Saved entries:
═══

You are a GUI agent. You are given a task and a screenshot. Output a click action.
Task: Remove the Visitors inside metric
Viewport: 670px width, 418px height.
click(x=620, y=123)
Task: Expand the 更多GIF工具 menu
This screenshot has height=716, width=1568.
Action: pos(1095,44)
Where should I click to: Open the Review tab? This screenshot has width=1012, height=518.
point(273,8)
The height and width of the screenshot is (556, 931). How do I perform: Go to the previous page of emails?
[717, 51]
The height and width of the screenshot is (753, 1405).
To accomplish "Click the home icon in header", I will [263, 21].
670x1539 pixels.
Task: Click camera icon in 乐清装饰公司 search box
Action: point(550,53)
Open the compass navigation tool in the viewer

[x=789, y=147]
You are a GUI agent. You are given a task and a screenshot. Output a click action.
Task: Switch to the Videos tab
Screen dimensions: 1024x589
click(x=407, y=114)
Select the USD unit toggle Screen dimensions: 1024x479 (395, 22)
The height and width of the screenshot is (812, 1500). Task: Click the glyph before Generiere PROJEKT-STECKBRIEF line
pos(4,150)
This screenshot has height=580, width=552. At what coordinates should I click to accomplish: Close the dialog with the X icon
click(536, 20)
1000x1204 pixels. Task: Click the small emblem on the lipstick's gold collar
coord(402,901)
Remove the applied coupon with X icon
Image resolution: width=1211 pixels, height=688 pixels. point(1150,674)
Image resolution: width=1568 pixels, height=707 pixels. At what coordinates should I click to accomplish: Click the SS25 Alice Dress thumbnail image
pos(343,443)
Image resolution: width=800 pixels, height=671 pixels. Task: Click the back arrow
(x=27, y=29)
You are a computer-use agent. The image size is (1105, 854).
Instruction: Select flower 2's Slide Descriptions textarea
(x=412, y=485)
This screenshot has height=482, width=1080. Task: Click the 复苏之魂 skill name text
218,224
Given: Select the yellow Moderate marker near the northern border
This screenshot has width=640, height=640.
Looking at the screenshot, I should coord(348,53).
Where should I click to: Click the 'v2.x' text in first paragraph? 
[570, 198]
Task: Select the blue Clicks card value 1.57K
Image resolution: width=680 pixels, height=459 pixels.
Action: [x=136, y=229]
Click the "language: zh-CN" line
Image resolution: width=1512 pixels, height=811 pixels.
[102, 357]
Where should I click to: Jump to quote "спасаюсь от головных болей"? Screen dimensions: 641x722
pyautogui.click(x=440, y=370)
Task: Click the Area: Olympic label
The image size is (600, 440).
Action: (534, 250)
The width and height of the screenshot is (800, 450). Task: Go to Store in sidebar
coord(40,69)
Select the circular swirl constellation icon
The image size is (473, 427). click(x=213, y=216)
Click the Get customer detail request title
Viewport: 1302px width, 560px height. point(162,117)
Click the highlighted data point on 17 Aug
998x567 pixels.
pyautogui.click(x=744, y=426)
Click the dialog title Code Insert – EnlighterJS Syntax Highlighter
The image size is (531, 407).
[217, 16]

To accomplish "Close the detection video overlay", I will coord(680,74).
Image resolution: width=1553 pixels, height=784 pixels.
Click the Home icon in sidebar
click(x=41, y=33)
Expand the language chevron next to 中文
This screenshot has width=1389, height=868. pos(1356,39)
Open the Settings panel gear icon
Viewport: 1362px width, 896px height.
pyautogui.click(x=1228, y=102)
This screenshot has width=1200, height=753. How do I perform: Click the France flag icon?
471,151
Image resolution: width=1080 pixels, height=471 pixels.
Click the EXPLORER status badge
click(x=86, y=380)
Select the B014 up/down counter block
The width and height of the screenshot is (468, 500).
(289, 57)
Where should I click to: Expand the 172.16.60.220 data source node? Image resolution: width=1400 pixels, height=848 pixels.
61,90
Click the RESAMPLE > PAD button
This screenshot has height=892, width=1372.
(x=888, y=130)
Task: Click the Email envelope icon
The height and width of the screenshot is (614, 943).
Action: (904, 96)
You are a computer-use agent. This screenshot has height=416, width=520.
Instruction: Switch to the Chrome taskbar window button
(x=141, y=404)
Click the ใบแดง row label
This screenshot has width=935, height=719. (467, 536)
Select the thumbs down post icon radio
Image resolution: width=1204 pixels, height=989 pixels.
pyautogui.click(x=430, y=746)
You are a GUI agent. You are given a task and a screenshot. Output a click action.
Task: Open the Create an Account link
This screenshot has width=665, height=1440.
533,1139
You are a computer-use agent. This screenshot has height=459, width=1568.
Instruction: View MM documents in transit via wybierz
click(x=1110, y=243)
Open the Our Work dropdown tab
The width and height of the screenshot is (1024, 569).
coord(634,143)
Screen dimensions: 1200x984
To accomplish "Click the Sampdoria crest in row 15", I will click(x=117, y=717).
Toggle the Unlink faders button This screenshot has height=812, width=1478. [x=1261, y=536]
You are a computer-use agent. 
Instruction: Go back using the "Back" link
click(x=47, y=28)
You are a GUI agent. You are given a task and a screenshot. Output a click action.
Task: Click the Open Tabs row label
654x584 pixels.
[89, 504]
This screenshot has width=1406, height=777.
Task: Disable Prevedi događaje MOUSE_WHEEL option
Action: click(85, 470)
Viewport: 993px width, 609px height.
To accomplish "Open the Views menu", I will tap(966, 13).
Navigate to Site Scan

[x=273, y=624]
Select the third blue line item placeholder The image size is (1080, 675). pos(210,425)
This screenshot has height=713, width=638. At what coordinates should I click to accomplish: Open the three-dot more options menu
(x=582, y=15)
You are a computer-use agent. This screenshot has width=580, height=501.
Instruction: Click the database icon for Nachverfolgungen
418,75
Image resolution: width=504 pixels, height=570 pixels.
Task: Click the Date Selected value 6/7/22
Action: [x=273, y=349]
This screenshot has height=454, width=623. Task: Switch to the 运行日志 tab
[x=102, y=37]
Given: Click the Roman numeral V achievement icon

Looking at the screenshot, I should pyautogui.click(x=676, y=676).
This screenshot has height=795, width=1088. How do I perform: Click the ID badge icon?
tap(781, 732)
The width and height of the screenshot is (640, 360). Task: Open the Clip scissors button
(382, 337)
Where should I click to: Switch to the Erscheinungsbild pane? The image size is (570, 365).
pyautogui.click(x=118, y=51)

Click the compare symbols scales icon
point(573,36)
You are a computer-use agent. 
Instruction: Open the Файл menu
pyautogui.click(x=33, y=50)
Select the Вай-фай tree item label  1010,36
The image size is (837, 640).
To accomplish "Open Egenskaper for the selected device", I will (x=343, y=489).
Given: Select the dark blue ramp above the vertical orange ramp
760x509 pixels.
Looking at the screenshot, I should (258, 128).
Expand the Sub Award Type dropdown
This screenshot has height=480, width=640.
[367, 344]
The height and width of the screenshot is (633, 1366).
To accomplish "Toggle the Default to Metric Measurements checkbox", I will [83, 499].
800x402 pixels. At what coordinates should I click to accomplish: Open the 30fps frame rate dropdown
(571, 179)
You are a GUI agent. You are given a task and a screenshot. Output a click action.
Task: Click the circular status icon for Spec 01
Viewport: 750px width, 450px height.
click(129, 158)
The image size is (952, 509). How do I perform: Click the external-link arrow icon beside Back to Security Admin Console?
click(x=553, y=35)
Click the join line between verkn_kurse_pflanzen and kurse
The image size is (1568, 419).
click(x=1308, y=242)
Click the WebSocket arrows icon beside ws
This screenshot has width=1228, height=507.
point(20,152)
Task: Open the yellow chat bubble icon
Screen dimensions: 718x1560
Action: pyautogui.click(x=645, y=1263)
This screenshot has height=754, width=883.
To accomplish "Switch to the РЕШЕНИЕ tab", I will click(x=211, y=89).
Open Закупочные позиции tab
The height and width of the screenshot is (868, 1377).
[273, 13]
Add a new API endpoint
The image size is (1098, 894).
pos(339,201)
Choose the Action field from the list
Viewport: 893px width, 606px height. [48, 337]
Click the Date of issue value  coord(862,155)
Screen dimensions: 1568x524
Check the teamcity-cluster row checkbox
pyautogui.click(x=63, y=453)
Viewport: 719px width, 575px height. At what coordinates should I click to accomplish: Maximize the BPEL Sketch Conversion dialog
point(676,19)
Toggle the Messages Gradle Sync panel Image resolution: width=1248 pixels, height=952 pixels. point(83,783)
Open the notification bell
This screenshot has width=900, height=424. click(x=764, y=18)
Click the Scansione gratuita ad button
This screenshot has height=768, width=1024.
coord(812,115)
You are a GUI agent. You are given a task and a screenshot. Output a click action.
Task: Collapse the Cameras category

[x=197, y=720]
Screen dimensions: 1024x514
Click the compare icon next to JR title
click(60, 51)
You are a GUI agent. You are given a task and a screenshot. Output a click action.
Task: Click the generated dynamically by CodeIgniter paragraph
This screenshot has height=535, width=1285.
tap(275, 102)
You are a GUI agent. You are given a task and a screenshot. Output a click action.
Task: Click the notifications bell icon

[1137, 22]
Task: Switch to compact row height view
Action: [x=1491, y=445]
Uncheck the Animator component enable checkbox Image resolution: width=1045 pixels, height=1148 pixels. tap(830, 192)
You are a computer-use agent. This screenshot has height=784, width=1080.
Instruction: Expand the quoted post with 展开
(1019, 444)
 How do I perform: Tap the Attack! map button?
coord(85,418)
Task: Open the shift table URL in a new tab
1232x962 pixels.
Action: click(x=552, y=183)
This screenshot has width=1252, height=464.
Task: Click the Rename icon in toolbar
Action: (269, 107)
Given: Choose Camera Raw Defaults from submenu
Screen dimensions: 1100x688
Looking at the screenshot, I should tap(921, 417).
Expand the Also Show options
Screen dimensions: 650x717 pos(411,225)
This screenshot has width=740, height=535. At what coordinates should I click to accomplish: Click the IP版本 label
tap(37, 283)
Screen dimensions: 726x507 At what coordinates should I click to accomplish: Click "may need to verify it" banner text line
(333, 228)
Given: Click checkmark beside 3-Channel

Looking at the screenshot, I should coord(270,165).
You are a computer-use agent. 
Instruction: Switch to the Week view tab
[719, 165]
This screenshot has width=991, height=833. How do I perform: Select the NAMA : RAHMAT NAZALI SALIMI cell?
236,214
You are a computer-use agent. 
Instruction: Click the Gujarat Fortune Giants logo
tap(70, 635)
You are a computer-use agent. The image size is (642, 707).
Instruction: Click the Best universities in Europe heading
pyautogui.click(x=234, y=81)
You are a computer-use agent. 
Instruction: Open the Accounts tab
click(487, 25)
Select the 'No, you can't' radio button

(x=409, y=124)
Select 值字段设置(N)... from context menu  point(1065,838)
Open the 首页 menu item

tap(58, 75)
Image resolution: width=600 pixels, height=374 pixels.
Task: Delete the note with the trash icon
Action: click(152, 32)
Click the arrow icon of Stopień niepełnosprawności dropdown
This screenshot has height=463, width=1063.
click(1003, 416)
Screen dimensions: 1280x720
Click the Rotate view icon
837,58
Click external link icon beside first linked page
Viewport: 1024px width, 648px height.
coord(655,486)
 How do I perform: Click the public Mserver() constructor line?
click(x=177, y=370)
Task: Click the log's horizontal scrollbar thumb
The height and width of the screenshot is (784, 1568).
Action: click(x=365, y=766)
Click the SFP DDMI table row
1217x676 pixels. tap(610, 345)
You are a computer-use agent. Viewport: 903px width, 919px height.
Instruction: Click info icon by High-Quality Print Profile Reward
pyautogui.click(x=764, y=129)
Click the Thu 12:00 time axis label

═══

◆ Exercise
Your task is to retype the entries verbatim, starting with the line that holds "The height and width of the screenshot is (868, 1377)." and stopping after the line that holds "Toggle the Messages".

◆ Result below
The height and width of the screenshot is (868, 1377).
[273, 13]
Add a new API endpoint
The image size is (1098, 894).
pos(339,201)
Choose the Action field from the list
Viewport: 893px width, 606px height. [48, 337]
Click the Date of issue value  coord(862,155)
Screen dimensions: 1568x524
Check the teamcity-cluster row checkbox
pyautogui.click(x=63, y=453)
Viewport: 719px width, 575px height. At what coordinates should I click to accomplish: Maximize the BPEL Sketch Conversion dialog
point(676,19)
Toggle the Messages Gradle Sync panel Image resolution: width=1248 pixels, height=952 pixels. point(83,783)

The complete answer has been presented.